(Collected data)
● ● ● ● ●

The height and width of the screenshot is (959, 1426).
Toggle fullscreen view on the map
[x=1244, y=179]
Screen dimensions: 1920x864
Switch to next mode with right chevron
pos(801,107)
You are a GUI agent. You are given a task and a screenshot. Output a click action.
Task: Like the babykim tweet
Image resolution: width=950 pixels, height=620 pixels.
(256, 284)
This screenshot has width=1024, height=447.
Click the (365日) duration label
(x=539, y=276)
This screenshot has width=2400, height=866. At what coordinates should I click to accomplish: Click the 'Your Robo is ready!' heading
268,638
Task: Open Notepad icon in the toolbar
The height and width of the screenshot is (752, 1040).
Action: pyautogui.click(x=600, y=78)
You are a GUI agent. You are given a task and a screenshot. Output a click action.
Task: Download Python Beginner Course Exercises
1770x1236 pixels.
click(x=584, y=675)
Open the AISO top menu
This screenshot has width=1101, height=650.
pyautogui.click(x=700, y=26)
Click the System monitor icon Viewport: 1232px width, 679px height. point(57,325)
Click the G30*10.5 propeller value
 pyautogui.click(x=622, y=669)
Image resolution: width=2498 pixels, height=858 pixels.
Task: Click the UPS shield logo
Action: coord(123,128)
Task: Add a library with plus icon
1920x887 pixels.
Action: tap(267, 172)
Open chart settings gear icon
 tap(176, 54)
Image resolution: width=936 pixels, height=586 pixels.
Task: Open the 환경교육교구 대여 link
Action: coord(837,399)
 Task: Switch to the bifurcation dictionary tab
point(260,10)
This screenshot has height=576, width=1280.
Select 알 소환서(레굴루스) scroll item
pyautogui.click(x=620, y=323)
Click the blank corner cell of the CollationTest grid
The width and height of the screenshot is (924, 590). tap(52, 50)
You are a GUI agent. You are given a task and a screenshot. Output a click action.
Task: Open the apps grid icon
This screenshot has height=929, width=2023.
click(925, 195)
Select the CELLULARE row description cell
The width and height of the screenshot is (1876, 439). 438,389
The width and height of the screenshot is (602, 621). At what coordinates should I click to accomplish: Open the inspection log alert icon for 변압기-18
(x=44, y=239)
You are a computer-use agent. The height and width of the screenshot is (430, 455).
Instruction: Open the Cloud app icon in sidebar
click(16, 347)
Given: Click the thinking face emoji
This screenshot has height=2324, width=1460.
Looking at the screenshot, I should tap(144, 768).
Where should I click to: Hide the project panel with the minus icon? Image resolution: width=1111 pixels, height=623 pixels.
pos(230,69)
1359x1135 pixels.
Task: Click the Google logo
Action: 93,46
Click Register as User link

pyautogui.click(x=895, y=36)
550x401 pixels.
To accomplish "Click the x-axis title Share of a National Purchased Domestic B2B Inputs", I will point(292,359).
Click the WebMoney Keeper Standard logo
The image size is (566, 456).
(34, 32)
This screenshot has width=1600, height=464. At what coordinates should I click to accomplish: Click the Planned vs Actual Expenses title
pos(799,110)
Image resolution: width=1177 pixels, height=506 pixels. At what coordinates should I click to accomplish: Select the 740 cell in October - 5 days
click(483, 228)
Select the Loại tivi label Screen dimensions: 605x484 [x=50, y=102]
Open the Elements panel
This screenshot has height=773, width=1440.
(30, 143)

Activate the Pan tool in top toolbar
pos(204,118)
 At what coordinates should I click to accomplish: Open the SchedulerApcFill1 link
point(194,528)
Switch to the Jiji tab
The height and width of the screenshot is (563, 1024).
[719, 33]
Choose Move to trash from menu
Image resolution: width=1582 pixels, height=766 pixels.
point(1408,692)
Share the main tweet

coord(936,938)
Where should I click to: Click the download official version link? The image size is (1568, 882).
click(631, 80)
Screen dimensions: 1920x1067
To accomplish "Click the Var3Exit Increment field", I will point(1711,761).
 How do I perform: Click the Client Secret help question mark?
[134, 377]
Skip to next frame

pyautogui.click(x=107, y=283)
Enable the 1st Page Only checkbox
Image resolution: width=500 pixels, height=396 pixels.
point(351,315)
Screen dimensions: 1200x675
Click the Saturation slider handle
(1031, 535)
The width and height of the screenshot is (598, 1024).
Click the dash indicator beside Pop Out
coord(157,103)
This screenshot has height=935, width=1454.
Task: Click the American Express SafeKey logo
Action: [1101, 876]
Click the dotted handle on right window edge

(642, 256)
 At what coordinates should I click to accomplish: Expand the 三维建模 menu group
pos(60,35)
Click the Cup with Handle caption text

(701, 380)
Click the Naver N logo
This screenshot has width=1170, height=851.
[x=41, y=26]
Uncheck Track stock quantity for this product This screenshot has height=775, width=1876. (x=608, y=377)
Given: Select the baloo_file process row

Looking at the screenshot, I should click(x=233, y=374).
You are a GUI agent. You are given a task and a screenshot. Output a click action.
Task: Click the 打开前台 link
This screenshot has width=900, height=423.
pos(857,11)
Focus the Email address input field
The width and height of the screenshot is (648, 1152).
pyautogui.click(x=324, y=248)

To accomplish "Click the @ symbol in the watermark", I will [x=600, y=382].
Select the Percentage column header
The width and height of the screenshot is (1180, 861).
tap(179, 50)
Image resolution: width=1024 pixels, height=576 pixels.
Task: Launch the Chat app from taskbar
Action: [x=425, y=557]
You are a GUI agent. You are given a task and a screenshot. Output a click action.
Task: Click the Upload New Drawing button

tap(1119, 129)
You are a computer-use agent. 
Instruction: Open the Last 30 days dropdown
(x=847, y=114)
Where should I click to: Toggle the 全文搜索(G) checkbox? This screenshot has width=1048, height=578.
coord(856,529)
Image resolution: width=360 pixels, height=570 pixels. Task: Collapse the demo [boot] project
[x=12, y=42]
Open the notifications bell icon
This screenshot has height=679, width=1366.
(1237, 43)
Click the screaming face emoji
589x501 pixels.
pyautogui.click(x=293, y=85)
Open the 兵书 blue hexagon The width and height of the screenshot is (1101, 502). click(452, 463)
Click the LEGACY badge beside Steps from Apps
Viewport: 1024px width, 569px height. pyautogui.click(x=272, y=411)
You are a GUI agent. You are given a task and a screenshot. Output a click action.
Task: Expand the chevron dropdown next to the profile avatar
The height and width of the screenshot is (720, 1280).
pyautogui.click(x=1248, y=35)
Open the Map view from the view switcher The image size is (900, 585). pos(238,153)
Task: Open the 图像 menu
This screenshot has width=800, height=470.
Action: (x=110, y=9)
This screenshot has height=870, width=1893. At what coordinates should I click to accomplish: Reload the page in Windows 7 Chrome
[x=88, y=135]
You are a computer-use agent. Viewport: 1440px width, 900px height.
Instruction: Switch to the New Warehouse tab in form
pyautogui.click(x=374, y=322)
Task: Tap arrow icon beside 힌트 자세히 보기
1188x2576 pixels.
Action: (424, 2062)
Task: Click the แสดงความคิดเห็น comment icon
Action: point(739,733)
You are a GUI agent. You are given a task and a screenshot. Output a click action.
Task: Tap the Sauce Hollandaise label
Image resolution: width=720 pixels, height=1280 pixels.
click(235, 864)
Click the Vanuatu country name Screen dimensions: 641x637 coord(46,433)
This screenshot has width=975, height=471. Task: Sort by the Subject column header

● ● ● ● ●

EXERCISE DIRECTIONS ▸ Set down exactly what runs from the line with "Click the LEGACY badge beside Steps from Apps" to the last line of the data above, including both of those lines and no others.

ANSWER BELOW ▸
Click the LEGACY badge beside Steps from Apps
Viewport: 1024px width, 569px height. pyautogui.click(x=272, y=411)
You are a GUI agent. You are given a task and a screenshot. Output a click action.
Task: Expand the chevron dropdown next to the profile avatar
The height and width of the screenshot is (720, 1280).
pyautogui.click(x=1248, y=35)
Open the Map view from the view switcher The image size is (900, 585). pos(238,153)
Task: Open the 图像 menu
This screenshot has width=800, height=470.
Action: (x=110, y=9)
This screenshot has height=870, width=1893. At what coordinates should I click to accomplish: Reload the page in Windows 7 Chrome
[x=88, y=135]
You are a computer-use agent. Viewport: 1440px width, 900px height.
Instruction: Switch to the New Warehouse tab in form
pyautogui.click(x=374, y=322)
Task: Tap arrow icon beside 힌트 자세히 보기
1188x2576 pixels.
Action: (424, 2062)
Task: Click the แสดงความคิดเห็น comment icon
Action: point(739,733)
You are a GUI agent. You are given a task and a screenshot. Output a click action.
Task: Tap the Sauce Hollandaise label
Image resolution: width=720 pixels, height=1280 pixels.
click(235, 864)
Click the Vanuatu country name Screen dimensions: 641x637 coord(46,433)
This screenshot has width=975, height=471. Task: Sort by the Subject column header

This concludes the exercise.